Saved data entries
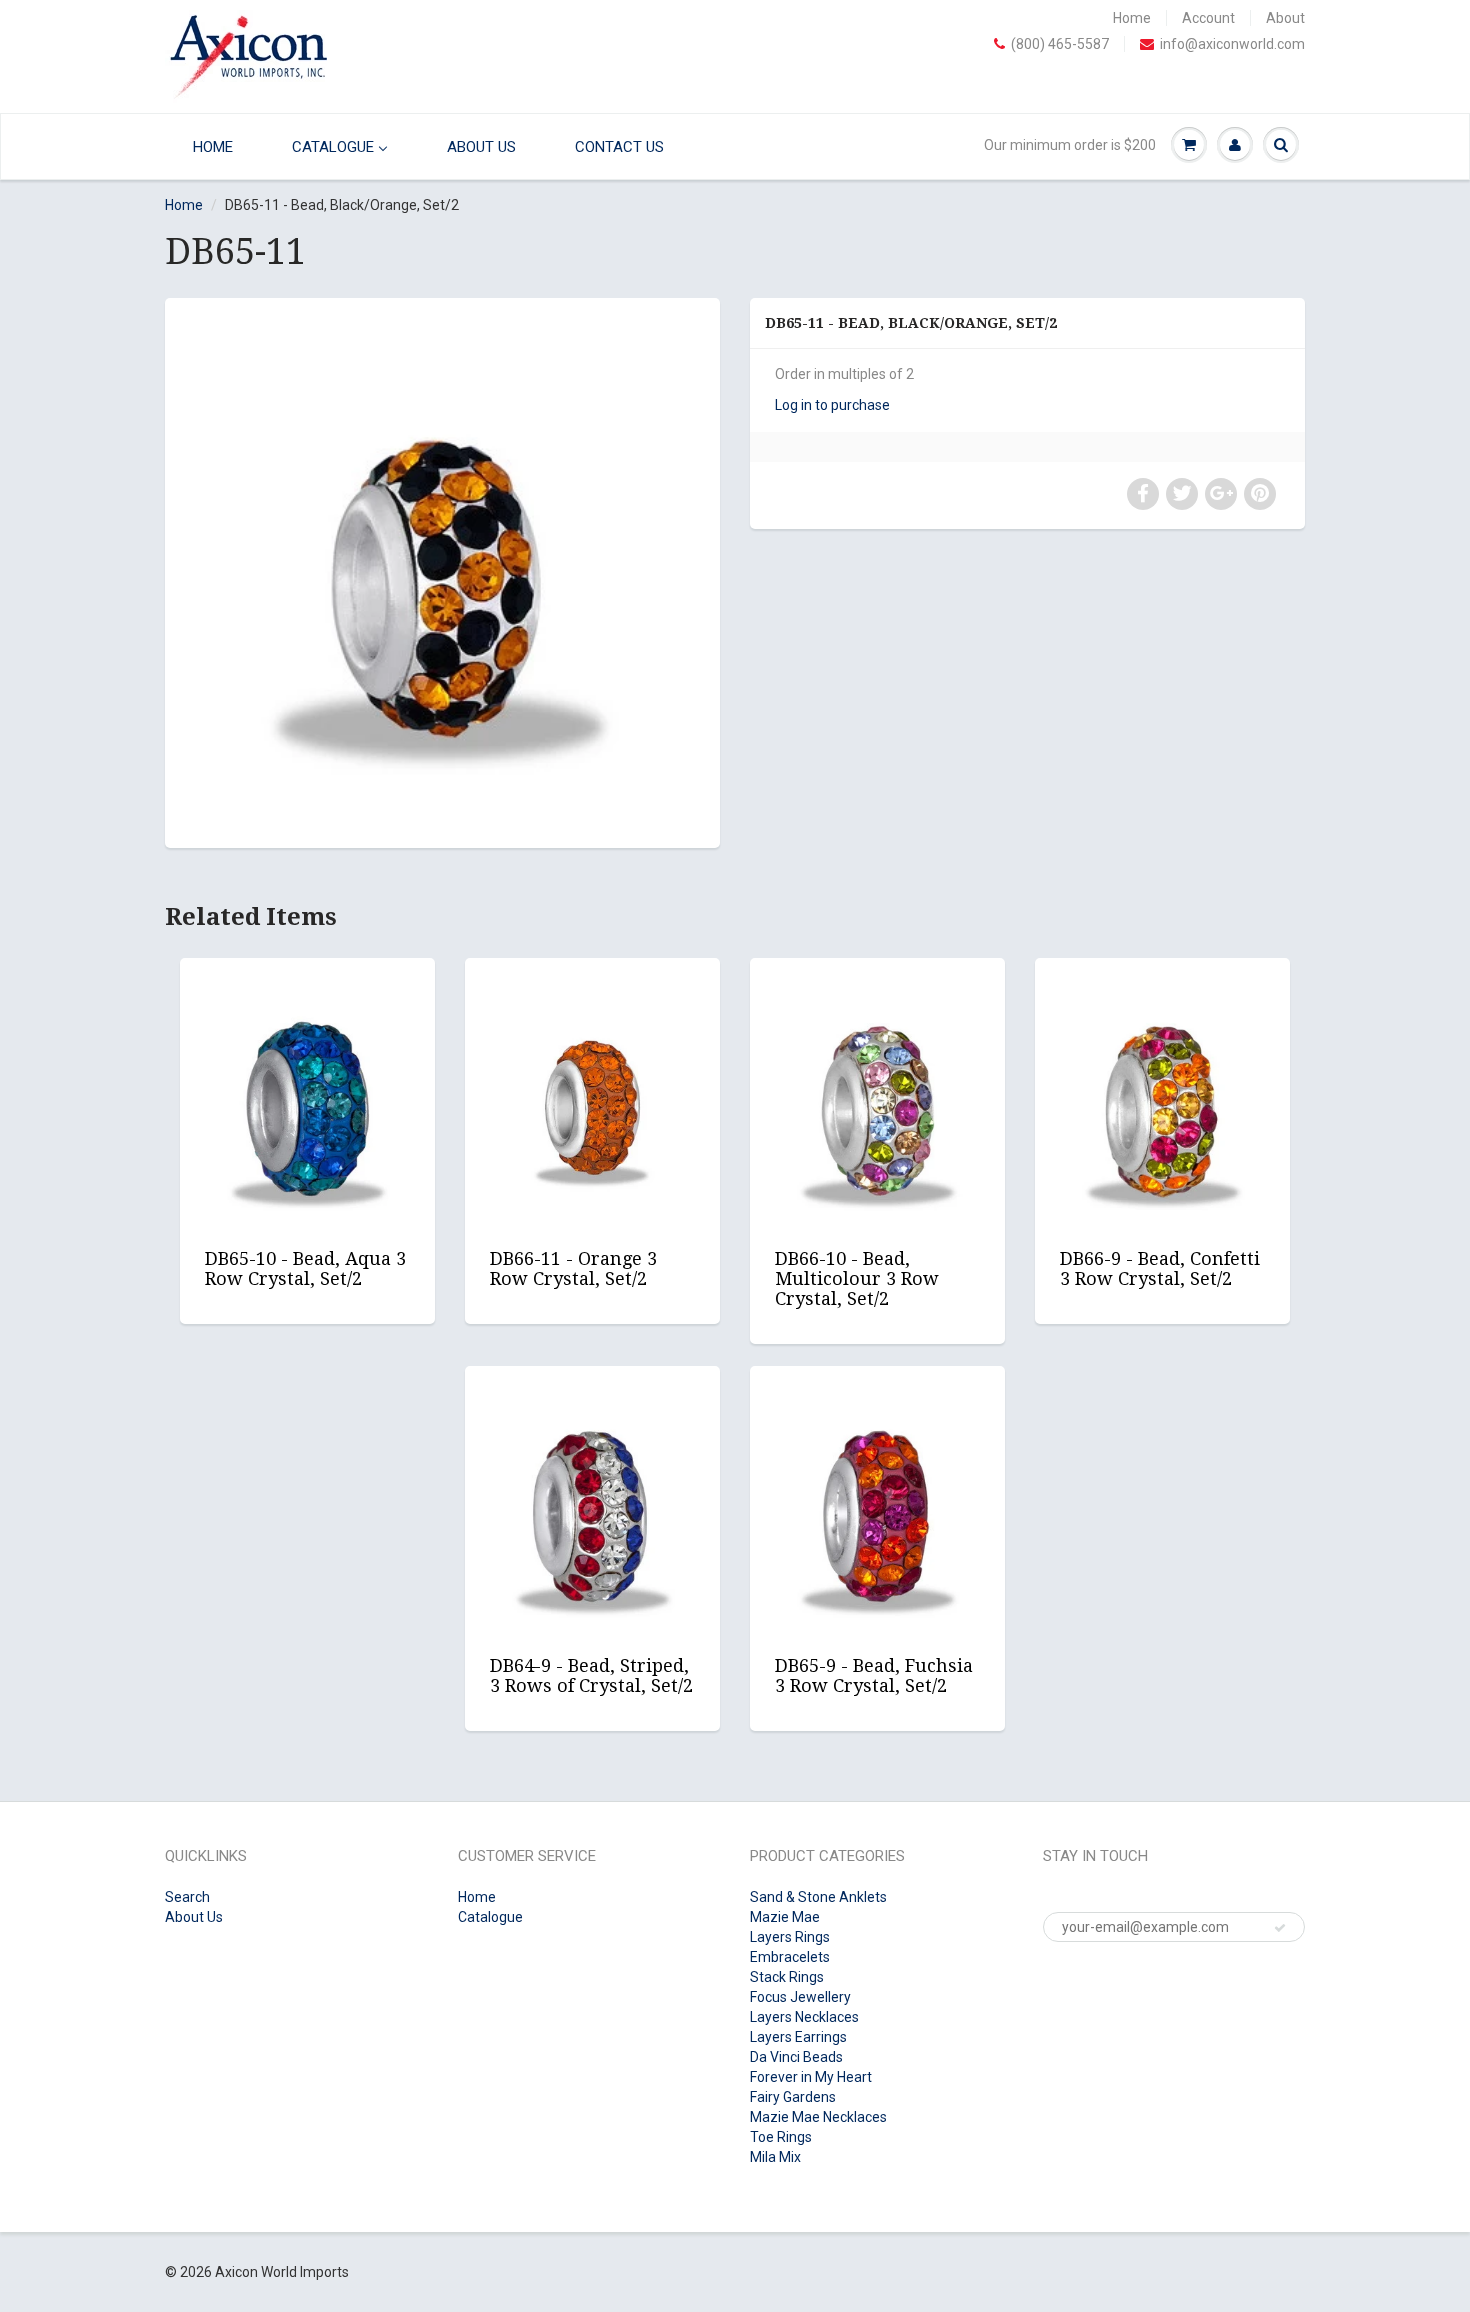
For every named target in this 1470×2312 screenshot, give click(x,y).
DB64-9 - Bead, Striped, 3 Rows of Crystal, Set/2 (591, 1675)
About (1285, 18)
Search (187, 1897)
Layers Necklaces (804, 2017)
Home (1132, 18)
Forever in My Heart (811, 2077)
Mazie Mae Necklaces (818, 2117)
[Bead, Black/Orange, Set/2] (442, 570)
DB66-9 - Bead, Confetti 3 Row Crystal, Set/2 (1160, 1268)
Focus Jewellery (800, 1997)
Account (1208, 18)
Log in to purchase (832, 405)
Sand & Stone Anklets (818, 1897)
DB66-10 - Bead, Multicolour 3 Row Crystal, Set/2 (857, 1278)
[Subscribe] (1280, 1928)
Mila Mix (775, 2157)
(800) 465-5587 (1060, 44)
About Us (194, 1917)
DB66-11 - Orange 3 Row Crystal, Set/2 (573, 1268)
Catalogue (490, 1917)
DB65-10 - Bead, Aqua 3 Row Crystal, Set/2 (305, 1268)
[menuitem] (208, 146)
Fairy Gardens (793, 2097)
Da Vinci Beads (796, 2057)
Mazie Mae (785, 1917)
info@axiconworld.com (1232, 44)
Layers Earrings (798, 2037)
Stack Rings (787, 1977)
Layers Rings (790, 1937)
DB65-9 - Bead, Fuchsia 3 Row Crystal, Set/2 (874, 1675)
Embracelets (790, 1957)
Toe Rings (781, 2137)
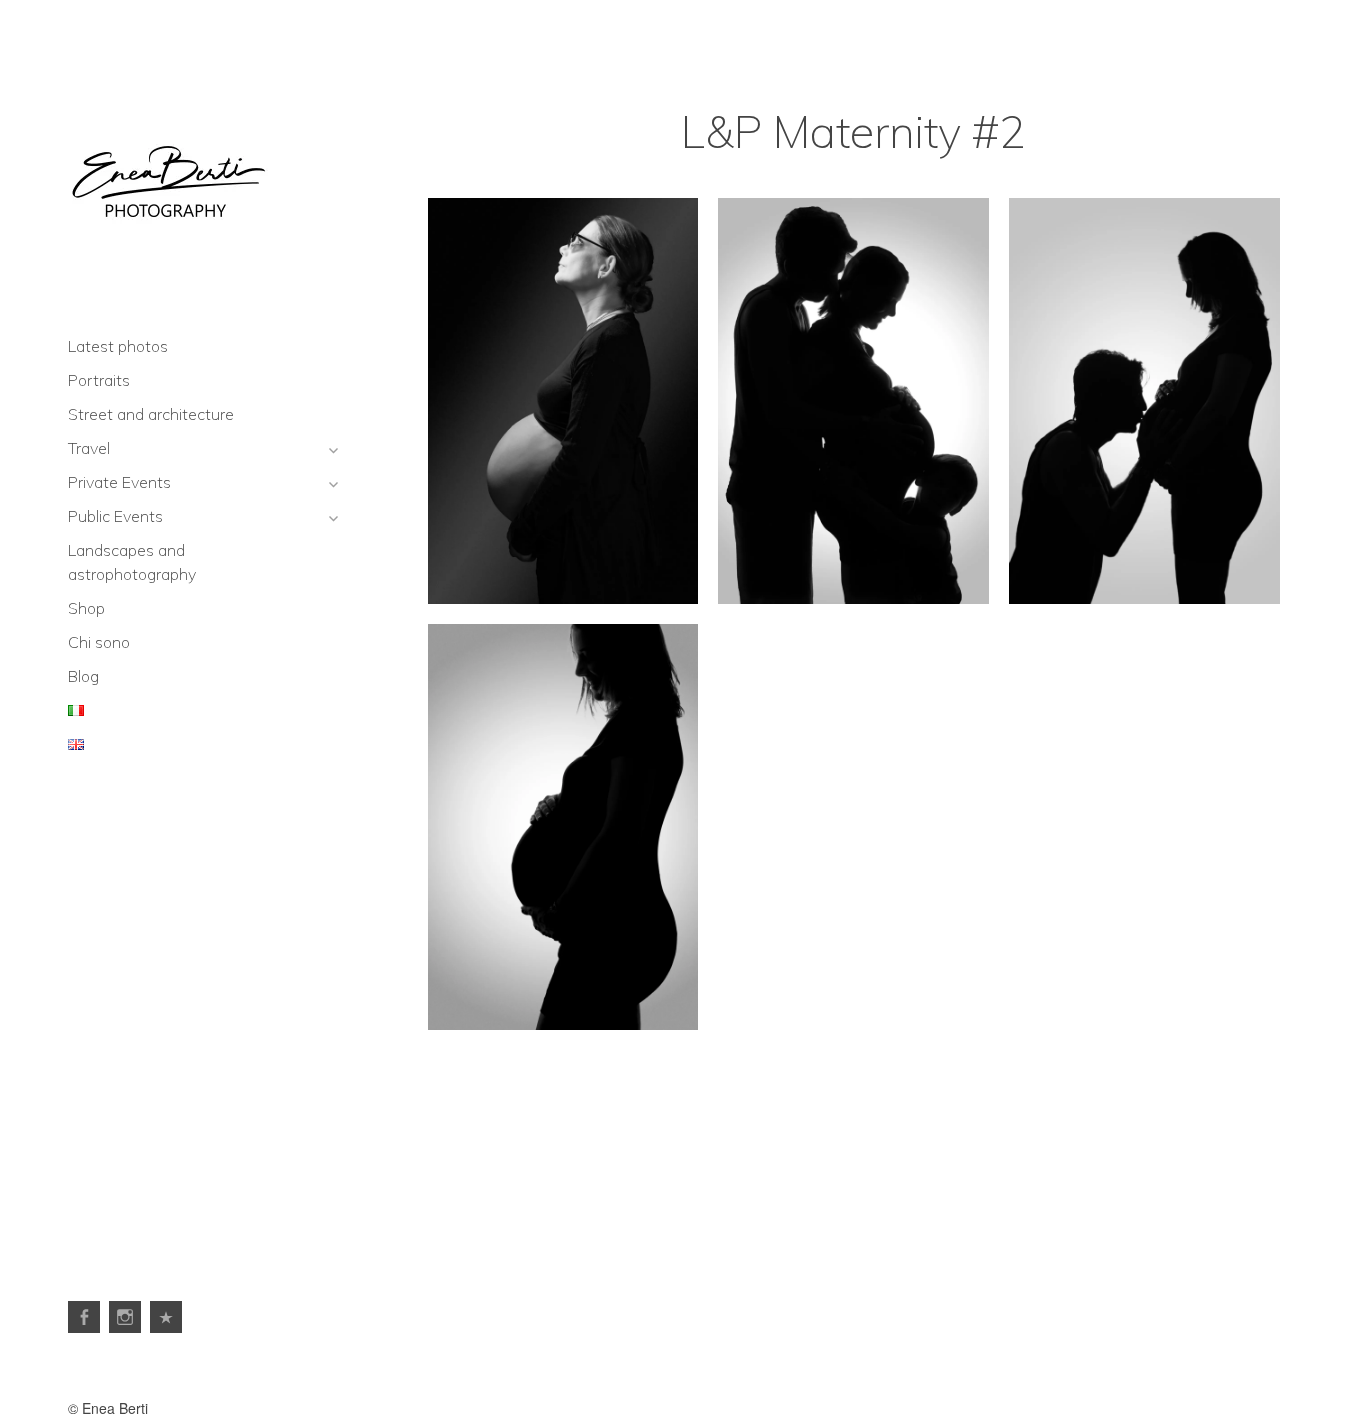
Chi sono (99, 642)
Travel (89, 448)
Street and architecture (151, 414)
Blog (83, 676)
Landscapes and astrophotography (132, 562)
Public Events (115, 516)
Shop (86, 608)
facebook (84, 1317)
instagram (125, 1317)
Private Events (119, 482)
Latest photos (118, 346)
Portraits (99, 380)
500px (166, 1317)
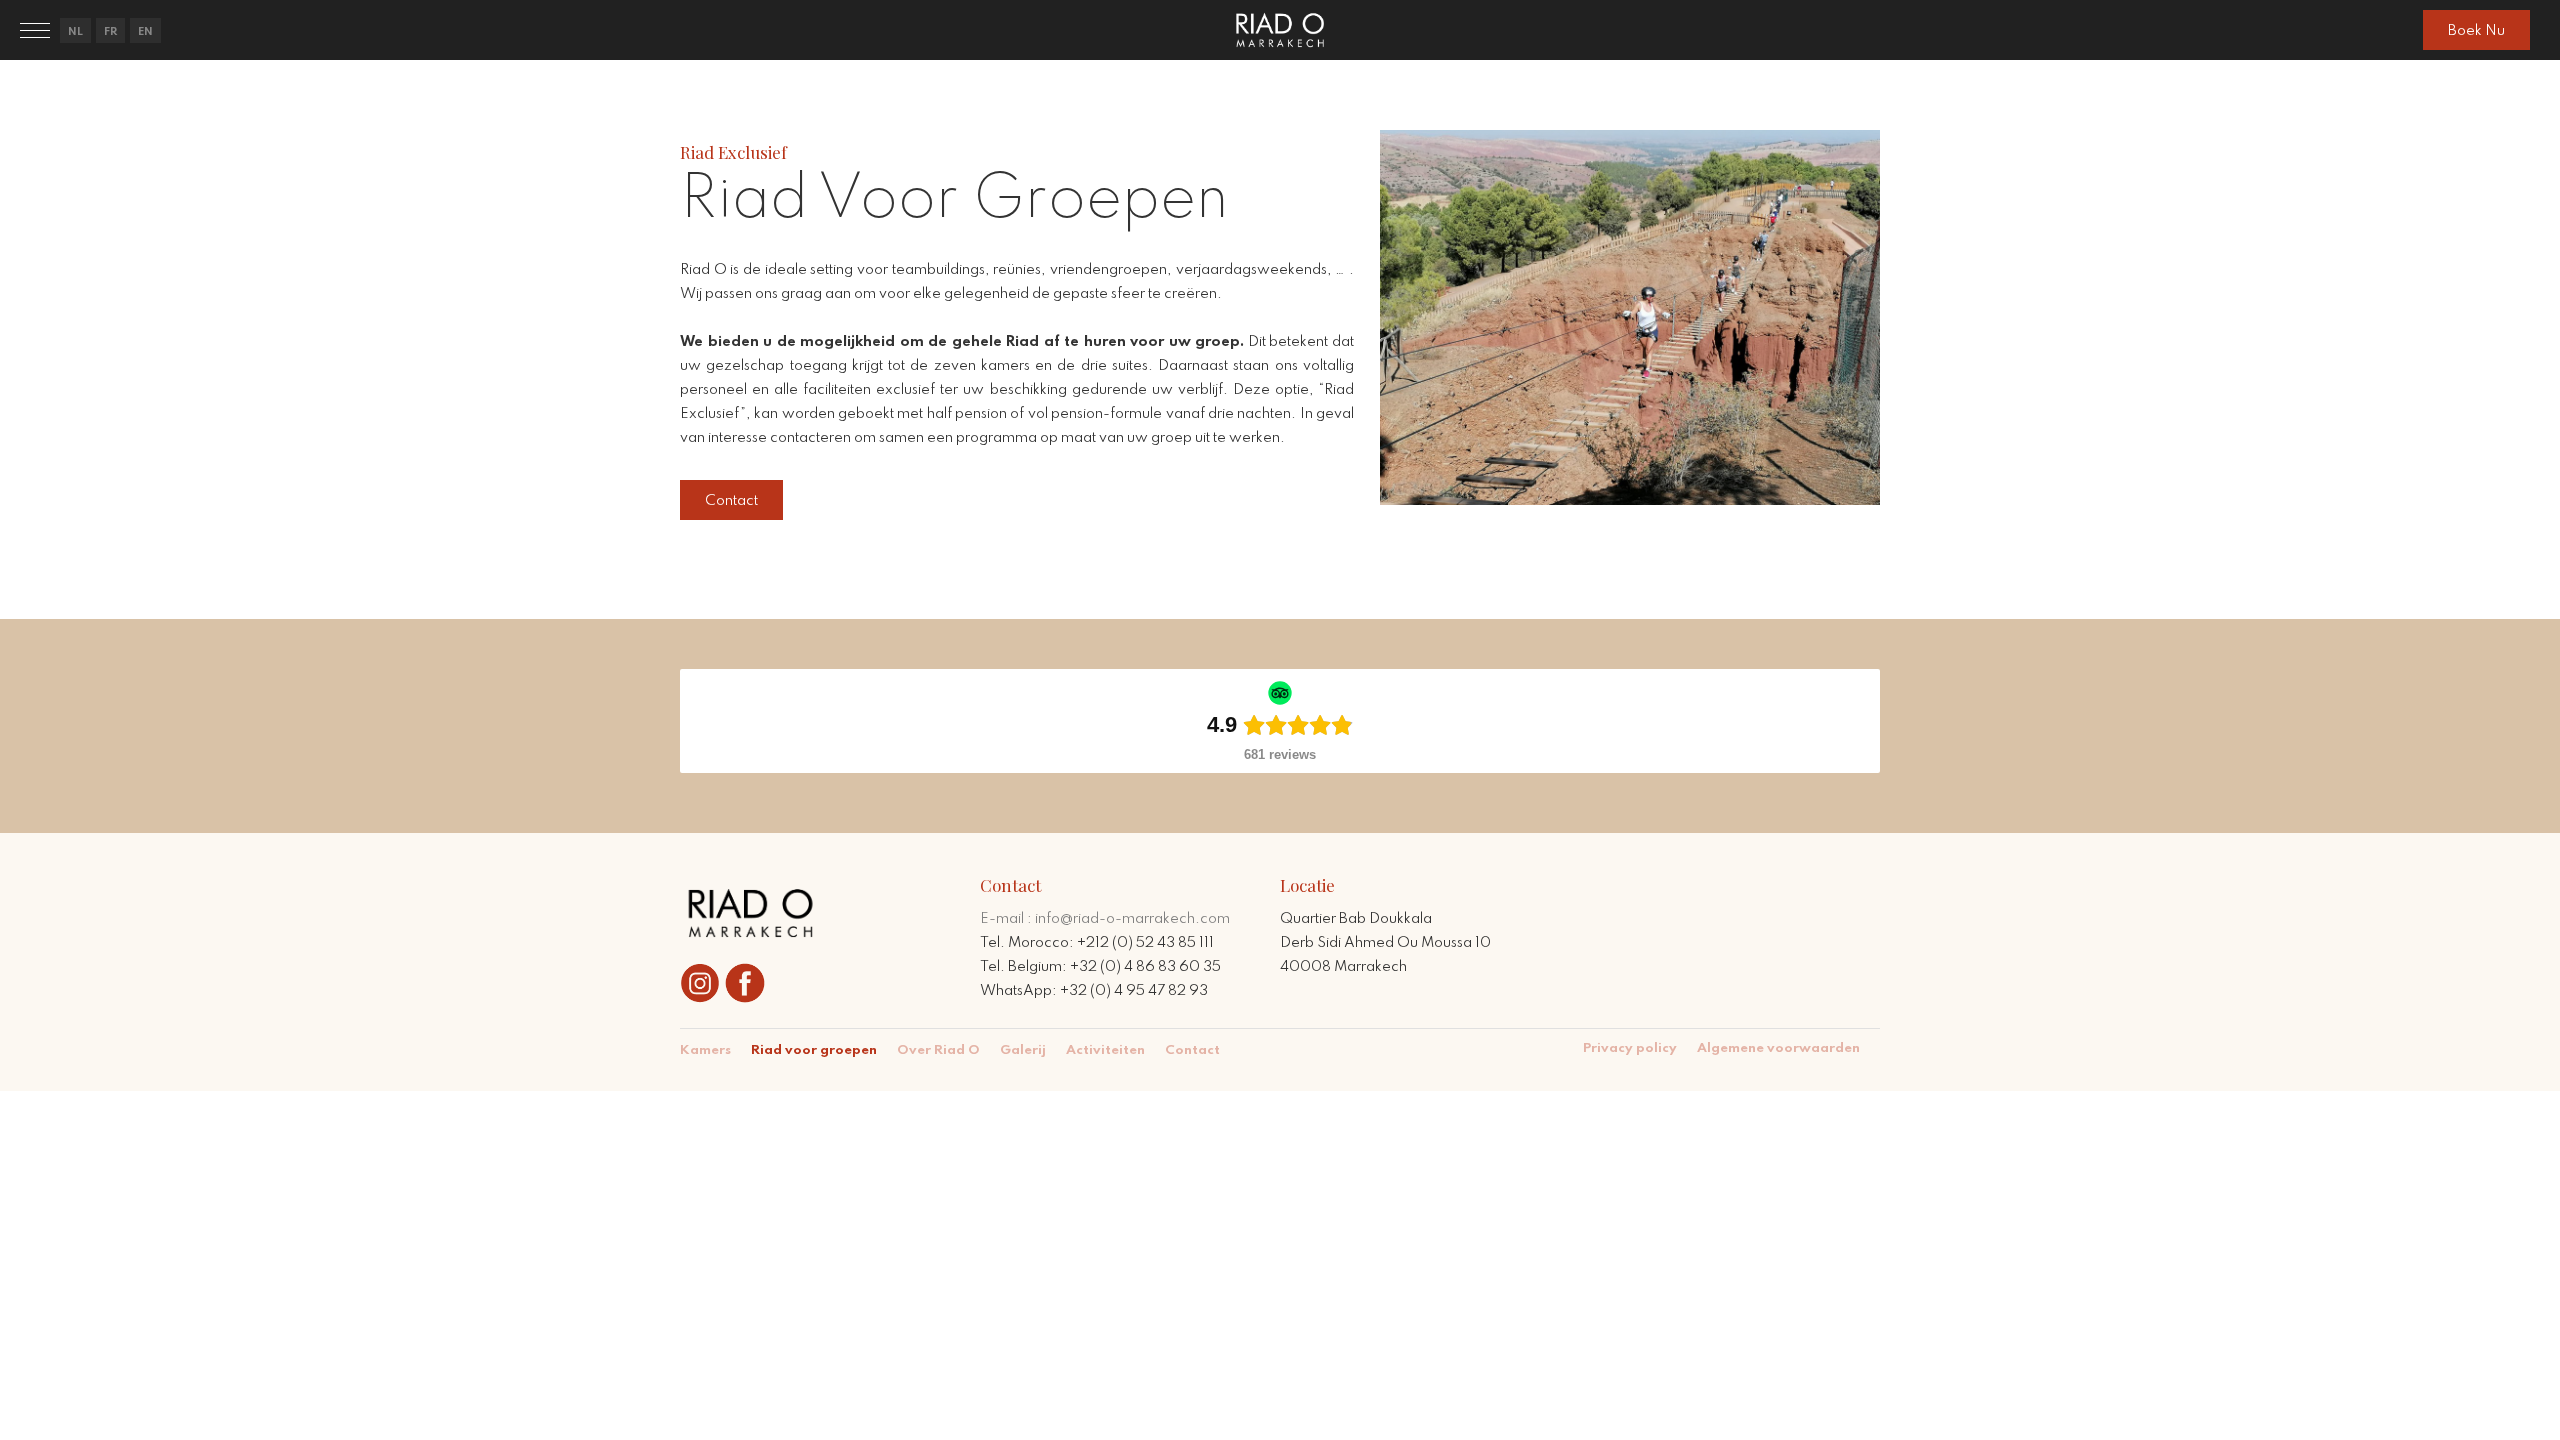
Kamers (705, 1050)
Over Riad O (938, 1050)
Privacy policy (1630, 1048)
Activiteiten (1105, 1050)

**DIRECTIONS FOR THIS TASK:** In the copy, include no pictures; otherwise transcribe the entries exactly.

**RESPONSE FOR THIS EXERCISE:**
For every named target in this 1470×2312 screenshot, give click(x,y).
DB64-9 - Bead, Striped, 3 Rows of Crystal, Set/2 (591, 1675)
About (1285, 18)
Search (187, 1897)
Layers Necklaces (804, 2017)
Home (1132, 18)
Forever in My Heart (811, 2077)
Mazie Mae Necklaces (818, 2117)
[Bead, Black/Orange, Set/2] (442, 570)
DB66-9 - Bead, Confetti 3 Row Crystal, Set/2 (1160, 1268)
Focus Jewellery (800, 1997)
Account (1208, 18)
Log in to purchase (832, 405)
Sand & Stone Anklets (818, 1897)
DB66-10 - Bead, Multicolour 3 Row Crystal, Set/2 (857, 1278)
[Subscribe] (1280, 1928)
Mila Mix (775, 2157)
(800) 465-5587 (1060, 44)
About Us (194, 1917)
DB66-11 - Orange 3 Row Crystal, Set/2 (573, 1268)
Catalogue (490, 1917)
DB65-10 - Bead, Aqua 3 Row Crystal, Set/2 (305, 1268)
[menuitem] (208, 146)
Fairy Gardens (793, 2097)
Da Vinci Beads (796, 2057)
Mazie Mae (785, 1917)
info@axiconworld.com (1232, 44)
Layers Earrings (798, 2037)
Stack Rings (787, 1977)
Layers Rings (790, 1937)
DB65-9 - Bead, Fuchsia 3 Row Crystal, Set/2 (874, 1675)
Embracelets (790, 1957)
Toe Rings (781, 2137)
Chi sono (99, 642)
Travel (89, 448)
Street and architecture (151, 414)
Blog (83, 676)
Landscapes and astrophotography (132, 562)
Public Events (115, 516)
Shop (86, 608)
facebook (84, 1317)
instagram (125, 1317)
Private Events (119, 482)
Latest photos (118, 346)
Portraits (99, 380)
500px (166, 1317)
Kamers (705, 1050)
Over Riad O (938, 1050)
Privacy policy (1630, 1048)
Activiteiten (1105, 1050)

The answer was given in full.